§ **TO DO**: The lines you return should be those containing the string "will", taken from the data below.

§ **RECORDS FOR THE EXERCISE**:
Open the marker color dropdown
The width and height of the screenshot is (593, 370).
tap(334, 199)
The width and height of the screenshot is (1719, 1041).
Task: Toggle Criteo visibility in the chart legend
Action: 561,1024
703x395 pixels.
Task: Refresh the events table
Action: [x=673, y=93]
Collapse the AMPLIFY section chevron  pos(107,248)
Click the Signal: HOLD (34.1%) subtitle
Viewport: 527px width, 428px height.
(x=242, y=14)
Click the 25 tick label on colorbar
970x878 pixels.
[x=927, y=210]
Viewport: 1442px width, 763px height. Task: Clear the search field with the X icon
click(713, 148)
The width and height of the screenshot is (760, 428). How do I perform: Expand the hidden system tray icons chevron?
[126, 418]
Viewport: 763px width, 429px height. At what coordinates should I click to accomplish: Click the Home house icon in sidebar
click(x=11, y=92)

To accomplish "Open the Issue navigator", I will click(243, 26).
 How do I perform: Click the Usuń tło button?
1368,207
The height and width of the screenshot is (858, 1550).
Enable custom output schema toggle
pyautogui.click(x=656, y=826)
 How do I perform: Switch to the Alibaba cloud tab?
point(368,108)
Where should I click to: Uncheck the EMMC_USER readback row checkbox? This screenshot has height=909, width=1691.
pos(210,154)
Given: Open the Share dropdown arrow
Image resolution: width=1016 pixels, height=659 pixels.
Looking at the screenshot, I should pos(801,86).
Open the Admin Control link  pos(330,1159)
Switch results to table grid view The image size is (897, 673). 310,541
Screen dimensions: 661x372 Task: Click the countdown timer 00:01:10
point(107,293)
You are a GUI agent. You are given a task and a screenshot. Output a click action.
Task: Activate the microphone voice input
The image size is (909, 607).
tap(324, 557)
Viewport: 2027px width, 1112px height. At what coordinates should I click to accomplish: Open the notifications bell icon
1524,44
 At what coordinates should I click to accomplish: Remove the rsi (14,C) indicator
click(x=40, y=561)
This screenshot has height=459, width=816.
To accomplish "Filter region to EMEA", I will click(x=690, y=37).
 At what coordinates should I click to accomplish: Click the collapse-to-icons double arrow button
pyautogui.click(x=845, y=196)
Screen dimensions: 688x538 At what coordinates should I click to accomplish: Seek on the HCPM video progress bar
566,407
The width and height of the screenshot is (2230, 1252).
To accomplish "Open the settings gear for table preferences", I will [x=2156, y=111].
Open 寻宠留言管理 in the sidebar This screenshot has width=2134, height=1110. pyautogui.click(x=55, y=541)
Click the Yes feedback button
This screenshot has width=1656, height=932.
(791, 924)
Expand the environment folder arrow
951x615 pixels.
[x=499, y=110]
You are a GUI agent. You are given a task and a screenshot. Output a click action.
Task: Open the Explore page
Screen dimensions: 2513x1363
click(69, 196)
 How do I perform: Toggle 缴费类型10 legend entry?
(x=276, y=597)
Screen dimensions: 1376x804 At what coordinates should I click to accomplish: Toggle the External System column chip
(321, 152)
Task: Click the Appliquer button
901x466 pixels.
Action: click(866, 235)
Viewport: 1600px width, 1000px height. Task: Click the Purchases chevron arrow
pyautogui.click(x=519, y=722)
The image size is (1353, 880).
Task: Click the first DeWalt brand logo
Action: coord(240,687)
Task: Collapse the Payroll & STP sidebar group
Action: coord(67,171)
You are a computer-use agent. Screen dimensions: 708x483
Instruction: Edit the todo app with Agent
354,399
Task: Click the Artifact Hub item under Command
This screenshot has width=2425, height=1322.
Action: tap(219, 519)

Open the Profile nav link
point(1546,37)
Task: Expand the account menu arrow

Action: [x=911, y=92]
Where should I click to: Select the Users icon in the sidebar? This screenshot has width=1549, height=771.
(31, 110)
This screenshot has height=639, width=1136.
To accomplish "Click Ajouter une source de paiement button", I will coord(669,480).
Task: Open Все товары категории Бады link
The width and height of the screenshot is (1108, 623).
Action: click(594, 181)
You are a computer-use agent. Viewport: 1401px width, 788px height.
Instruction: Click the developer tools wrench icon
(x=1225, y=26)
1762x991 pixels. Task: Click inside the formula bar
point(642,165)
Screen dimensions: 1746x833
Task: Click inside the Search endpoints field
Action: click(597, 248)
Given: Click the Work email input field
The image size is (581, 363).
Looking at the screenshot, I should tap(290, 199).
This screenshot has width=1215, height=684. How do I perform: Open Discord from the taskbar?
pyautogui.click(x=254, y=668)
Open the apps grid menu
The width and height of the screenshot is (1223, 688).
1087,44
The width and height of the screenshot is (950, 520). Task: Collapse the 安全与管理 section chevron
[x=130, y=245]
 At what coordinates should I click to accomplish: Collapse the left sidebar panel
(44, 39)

§ **EXERCISE RESULT**:
To accomplish "Open the Issue navigator", I will click(243, 26).
To accomplish "Filter region to EMEA", I will click(x=690, y=37).
To accomplish "Open the settings gear for table preferences", I will [x=2156, y=111].
To accomplish "Click Ajouter une source de paiement button", I will coord(669,480).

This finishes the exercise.